Dealing with Dictators

June 12, 2018 in Library Corner

By Robin Jacobson. 

Some historical events cast a long shadow, and some words, like “appeasement,” are loaded. Today, whenever a government negotiates with a dictator – whether it’s Kim Jong Un or Bashar al-Assad or another present-day despot – we worry whether making concessions to dictators is “appeasement” that is doomed to fail. Pundits in the “never appease” camp point to the pre-World War II Munich Agreement that famously failed to satisfy Hitler’s appetite for European territory. Yet contrary to popular conception, “never appease” is not the lesson of the Munich Agreement – or so contends respected British author Robert Harris. If the West’s policy towards authoritarian regimes is to be informed by history, says Harris, we should have a better understanding of that history.

Packaged as a captivating thriller, Harris’s novel, Munich, draws on substantial scholarship to suggest that the Munich Agreement bought Britain necessary time to rearm and unite the British public to successfully fight a war. To Harris, British Prime Minister Neville Chamberlain was not a foolish pacifist but instead a clear-eyed realist who hoped for peace while preparing for war.

The History

In 1938, Hitler threatened to invade Czechoslovakia on the pretext of liberating ethnic Germans from regions within Czechoslovakia known as the Sudetenland. Only 20 years after the carnage of World War I, Europe again tottered on the precipice of war. Prime Minister Chamberlain believed that another war could destroy Britain; the military was poorly armed, and the population had no will to fight.

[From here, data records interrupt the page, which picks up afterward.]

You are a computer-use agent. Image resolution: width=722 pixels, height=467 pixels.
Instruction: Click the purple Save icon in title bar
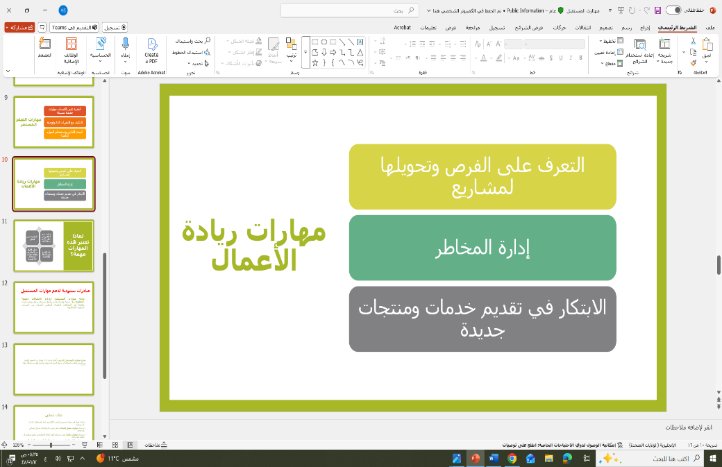click(657, 10)
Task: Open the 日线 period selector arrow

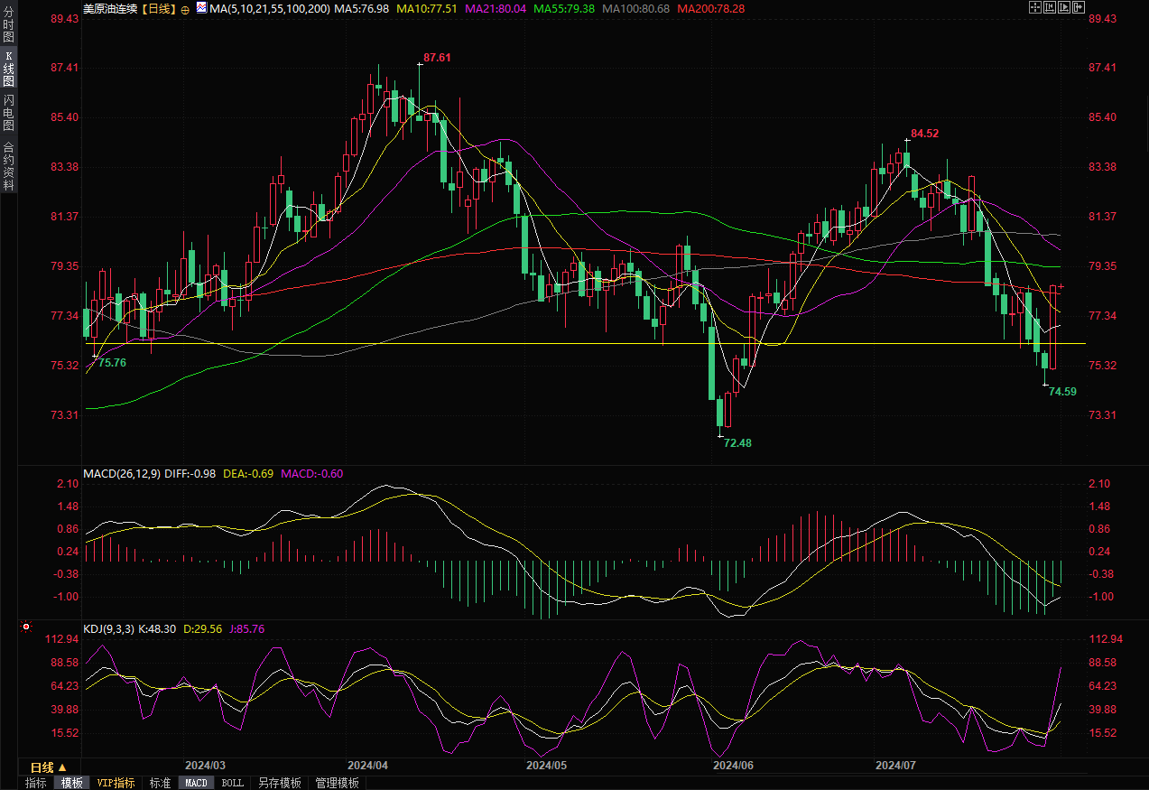Action: [x=62, y=767]
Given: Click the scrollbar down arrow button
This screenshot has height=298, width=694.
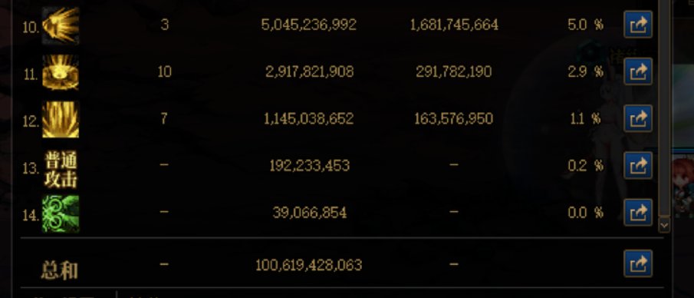Looking at the screenshot, I should click(x=664, y=225).
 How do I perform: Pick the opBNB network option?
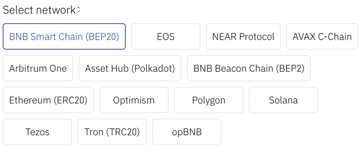(187, 132)
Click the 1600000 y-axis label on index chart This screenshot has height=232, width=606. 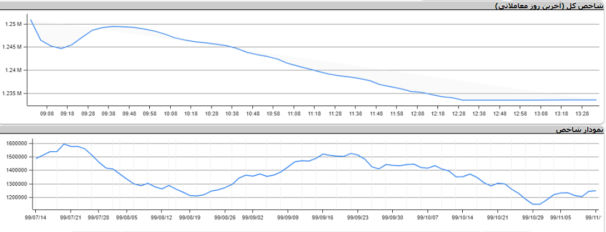[17, 143]
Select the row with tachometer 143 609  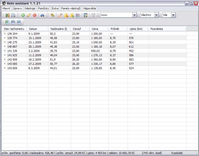14,68
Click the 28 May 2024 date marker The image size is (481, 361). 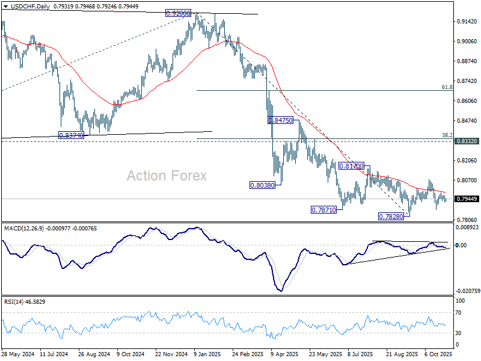[18, 354]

In Munich, on September 30, 1938, Chamberlain, together with the French and Italian leaders, signed a pact agreeing to Germany’s annexation of the Sudetenland. Later that same day, he got Hitler to sign a separate Anglo-German statement declaring that the Munich Agreement was “symbolic of the desire of our two peoples never to go to war with one another again.” Back in England, Chamberlain flourished Hitler’s commitment to “peace for our time” and was hailed as a hero by relieved Britons. But behind the scenes, Chamberlain led the British government in a massive rearmament program.

Peace was short-lived. Within months, Germany occupied all of Czechoslovakia and within a year invaded Poland, igniting World War II. Chamberlain was pilloried as a naïve, gullible, weak leader who had shamefully acceded to Hitler’s demands. Yet under Chamberlain, Britain’s air power increased tenfold between 1938 and 1940. Tellingly, Hitler in February 1945 appeared to blame the Munich Agreement for Germany’s then-impending defeat, remarking bitterly, “We ought to have gone to war in 1938.”

The Novel

Set over four frenetic days in September 1938, Munich tells the story of the Munich Agreement through two fictional characters, one British and one German, young men who had been students together at Oxford. In 1938, when the characters’ lives again cross, Hugh Legat is one of Chamberlain’s secretaries and Paul von Hartmann is a translator for the German Foreign Ministry. Horrified by the Nazis’ treatment of Jews (“if they’re capable of that, they’re capable of anything“), Hartmann is plotting Hitler’s downfall with a German resistance group. He enlists Legat’s help to convey to Chamberlain a secret Nazi document revealing Hitler’s intention to conquer Europe.

Harris portrays Chamberlain as a shrewd leader with no good options. He credits Chamberlain with cannily publicizing Hitler’s signed promise of peace, so that if Hitler later reneged, Britain would have the moral authority needed to move the British public and Western allies towards war. But laying down that tripwire for Hitler cost Chamberlain his reputation as a statesman. Harris visualizes Chamberlain brandishing Hitler’s worthless commitment to peace “like a man who had thrown himself onto an electrified fence.”